• [BEREITGESTELLTER AUSZUG]:

Das Innenministerium möchte nun die Codes für die Polizisten nicht im Polizeigesetz, sondern im Sächsischen Beamtengesetz verankern. Dessen Überarbeitung ist sowieso aktuell geplant. „Eine Regelung zur Verpflichtung im Polizeigesetz ist nicht zwingend“, heißt es aus dem Innenministerium. Welches Modell der Kennzeichnung angestrebt wird, muss noch geklärt werden. Im Koalitionsvertrag ist von einer „Wechselkennzeichnung“ die Rede, bei der bei einem neuen Einsatz neue Codes für die einzelnen Polizisten vergeben werden. Es gibt aber auch Systeme, bei denen jeder Polizist einen begrenzten Satz an verschiedenen Codes erhält, aus denen er wählt.

Die Codes sollen zum einen den Polizisten eine gewisse Anonymität zusichern, zum anderen Verfahren gegen Polizisten nach Großeinsätzen erleichtern. Im Falle von Anzeigen und Ermittlungen gegen Einsatzkräfte könnte die Staatsanwaltschaft aufgrund der Nummer die Herausgabe der Identität in die Wege leiten. Gerade bei Demonstrationen gibt es häufig Vorwürfe gegen Beamte: Bundesweites Aufsehen hatte ein Leipziger Fall erregt, bei dem ein Polizist einen jungen Gegendemonstranten gewaltsam zu Boden streckte.

Regelung für Einsatz von Bodycams erwartet

Auch wenn sich bei der Kennzeichnungspflicht eine Lösung abzeichnet, wartet die Koalition weiterhin mit Spannung auf das Urteil aus Leipzig. Neben kleineren rechtlichen Klarstellungen sollen noch vor der nächsten Landtagswahl verbindliche Regelungen im Polizeigesetz für den Einsatz von Bodycams geschaffen werden: Polizisten sollen die kleinen Kameras immer einschalten müssen, wenn sie Zwangsmaßnahmen vollziehen. Ende Januar wollen nach LVZ-Informationen die Innenpolitiker der Koalition mit dem Innenministerium das weitere Verfahren beraten.

• [GESTELLTE AUFGABE]:
In welchem Gesetz will das Innenministerium die Codes für die Polizisten laut dem bereitgestellten Auszug verankern?

• [QUELLENAUSZUG]:
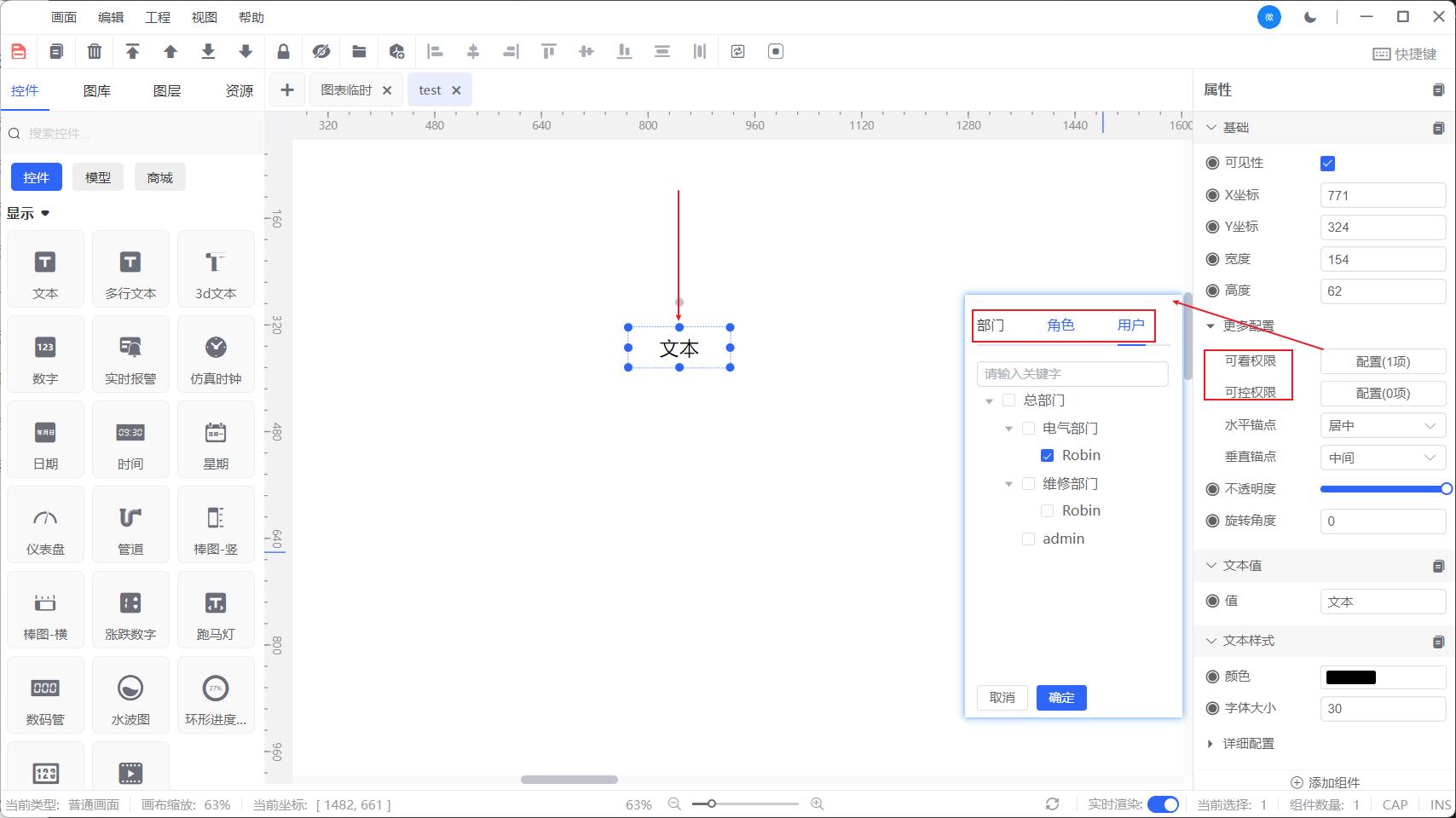The image size is (1456, 818).
Task: Open the black 颜色 color swatch
Action: 1350,677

• [LÖSUNG DER AUFGABE]:
Im Sächsischen Beamtengesetz.